B8288 - CALCOLO DELLE PROBABILITA' II

Academic Year 2025/2026

  • Teaching Mode: Traditional lectures
  • Campus: Bologna
  • Corso: First cycle degree programme (L) in Statistical Sciences (cod. 6661)

Learning outcomes

By the end of the course, the student knows the basic theory of multidimensional random variables and convergence for sequences of random variables. In particular, the student is be able to: - derive the distribution of transformed random variables; - derive the joint, conditional and marginal probability density functions; - state the definition and recall the properties of multivariate normal distributions; - study the properties of convergence for successions of random variables.

Course contents

  • Random vectors, expected value and covariance matrix
  • Gaussian, Multinomial and Dirichlet random vectors
  • Conditional expectation
  • Introduction to stochastic processes
  • Martingales
  • Markov Chains
  • Second order stationary processes
  • Limits for sequences of random variables: Borel-Cantelli lemma, almost sure convergence, convergence in probability, convergence in mean square
  • Convergence in distribution and characteristic function

Readings/Bibliography

Alberto Lanconelli, Introduzione alla Teoria della Probabilità - Seconda parte (2025)

Teaching methods

Lectures and tutorials

Assessment methods

One-hour written exam, articulated in a series of 2 exercises each with a maximum grade of 15 points. The possible award of "lode" is conditional on the mathematical rigour demonstrated in the solution of the exercises.

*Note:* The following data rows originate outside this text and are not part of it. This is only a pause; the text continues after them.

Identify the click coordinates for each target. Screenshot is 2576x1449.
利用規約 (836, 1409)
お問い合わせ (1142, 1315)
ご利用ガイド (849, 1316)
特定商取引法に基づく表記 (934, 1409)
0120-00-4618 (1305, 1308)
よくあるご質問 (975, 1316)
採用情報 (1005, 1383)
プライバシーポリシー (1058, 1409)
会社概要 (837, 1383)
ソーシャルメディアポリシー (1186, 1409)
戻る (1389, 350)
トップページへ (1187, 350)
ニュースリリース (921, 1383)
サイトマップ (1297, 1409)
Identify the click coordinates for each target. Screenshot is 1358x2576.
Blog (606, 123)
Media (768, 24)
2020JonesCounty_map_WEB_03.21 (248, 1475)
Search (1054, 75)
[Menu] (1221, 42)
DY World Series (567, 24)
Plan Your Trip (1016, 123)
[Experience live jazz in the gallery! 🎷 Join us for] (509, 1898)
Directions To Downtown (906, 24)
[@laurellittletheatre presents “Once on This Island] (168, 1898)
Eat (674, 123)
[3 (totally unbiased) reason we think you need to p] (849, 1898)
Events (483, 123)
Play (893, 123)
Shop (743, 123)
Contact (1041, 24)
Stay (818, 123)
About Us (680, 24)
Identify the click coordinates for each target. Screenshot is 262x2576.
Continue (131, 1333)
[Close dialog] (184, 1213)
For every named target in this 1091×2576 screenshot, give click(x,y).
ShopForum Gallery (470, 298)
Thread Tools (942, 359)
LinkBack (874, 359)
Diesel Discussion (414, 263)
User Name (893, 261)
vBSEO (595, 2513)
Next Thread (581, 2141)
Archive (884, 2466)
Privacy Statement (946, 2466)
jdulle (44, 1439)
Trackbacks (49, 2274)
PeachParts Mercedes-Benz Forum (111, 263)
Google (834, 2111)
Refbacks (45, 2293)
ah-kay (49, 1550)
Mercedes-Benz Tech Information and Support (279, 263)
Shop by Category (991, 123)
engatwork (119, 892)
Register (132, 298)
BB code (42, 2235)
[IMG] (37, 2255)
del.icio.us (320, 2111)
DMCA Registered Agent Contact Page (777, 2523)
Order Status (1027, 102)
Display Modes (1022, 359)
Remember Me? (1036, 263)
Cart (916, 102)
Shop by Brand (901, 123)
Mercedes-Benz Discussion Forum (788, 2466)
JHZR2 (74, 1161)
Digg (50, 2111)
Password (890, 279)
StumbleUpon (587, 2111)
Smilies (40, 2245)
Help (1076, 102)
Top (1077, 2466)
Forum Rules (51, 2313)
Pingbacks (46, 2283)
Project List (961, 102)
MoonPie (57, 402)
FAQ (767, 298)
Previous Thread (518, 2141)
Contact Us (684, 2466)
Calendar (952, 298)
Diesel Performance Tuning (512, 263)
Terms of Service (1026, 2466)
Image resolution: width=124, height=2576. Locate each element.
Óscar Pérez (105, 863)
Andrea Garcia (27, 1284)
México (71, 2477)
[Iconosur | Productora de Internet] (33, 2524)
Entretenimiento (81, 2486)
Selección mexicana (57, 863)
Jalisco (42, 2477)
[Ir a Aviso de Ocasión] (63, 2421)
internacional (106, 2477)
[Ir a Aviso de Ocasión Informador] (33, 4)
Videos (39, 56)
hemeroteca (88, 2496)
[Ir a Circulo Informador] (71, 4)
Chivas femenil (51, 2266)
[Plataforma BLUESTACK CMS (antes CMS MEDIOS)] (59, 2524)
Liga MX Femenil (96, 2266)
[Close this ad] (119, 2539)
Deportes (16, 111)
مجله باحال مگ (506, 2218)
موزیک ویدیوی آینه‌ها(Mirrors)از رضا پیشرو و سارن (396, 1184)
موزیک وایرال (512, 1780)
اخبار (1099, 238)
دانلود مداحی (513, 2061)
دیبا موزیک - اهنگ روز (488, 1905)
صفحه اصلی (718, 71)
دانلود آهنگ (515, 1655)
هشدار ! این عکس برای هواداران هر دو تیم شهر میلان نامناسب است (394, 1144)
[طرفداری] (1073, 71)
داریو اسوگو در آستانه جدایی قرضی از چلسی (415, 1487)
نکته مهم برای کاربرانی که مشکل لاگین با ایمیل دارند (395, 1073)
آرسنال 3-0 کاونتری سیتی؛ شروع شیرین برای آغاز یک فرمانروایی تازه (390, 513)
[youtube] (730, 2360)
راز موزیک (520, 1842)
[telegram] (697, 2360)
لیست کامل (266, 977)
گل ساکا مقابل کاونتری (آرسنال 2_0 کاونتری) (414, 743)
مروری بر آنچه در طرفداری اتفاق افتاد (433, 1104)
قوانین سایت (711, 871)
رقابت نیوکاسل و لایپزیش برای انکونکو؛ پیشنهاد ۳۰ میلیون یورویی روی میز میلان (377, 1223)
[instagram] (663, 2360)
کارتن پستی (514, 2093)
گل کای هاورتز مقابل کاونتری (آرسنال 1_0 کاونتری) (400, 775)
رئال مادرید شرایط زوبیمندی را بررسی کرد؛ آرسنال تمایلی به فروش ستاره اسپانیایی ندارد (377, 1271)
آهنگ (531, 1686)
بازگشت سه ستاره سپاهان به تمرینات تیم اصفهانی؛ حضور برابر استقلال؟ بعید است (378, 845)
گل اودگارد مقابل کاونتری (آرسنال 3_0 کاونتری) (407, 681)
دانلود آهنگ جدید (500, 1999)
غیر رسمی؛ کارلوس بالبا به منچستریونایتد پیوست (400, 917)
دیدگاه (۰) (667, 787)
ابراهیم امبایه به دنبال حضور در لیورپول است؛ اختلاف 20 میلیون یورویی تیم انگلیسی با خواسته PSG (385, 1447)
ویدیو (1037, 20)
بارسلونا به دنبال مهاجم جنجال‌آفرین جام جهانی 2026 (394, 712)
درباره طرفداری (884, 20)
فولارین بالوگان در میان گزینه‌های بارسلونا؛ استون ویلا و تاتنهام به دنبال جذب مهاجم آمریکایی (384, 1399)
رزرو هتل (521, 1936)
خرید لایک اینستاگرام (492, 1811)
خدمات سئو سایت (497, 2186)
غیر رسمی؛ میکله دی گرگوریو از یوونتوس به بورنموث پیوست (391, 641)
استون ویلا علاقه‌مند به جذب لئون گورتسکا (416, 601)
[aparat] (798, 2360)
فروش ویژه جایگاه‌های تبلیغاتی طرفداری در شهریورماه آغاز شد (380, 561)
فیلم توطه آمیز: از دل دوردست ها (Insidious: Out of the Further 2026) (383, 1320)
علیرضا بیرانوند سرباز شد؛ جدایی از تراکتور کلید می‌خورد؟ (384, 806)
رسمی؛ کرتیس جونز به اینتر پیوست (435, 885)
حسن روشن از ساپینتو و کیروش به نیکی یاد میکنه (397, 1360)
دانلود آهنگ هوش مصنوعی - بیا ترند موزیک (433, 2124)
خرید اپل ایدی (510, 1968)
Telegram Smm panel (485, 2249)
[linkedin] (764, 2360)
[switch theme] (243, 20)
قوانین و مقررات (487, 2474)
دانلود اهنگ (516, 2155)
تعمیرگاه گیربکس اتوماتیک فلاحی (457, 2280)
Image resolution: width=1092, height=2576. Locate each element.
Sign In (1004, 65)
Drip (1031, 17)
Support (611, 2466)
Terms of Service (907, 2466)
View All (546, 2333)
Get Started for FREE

Every exercise attains to elements of the syllabus covered during the course lectures. In case of online exam, this will be supported by the softwares Teams, Zoom and EOL (https://eol.unibo.it/)

Teaching tools

Exercises with solutions

Office hours

See the website of Alberto Lanconelli

SDGs

Quality education Industry, innovation and infrastructure

This teaching activity contributes to the achievement of the Sustainable Development Goals of the UN 2030 Agenda.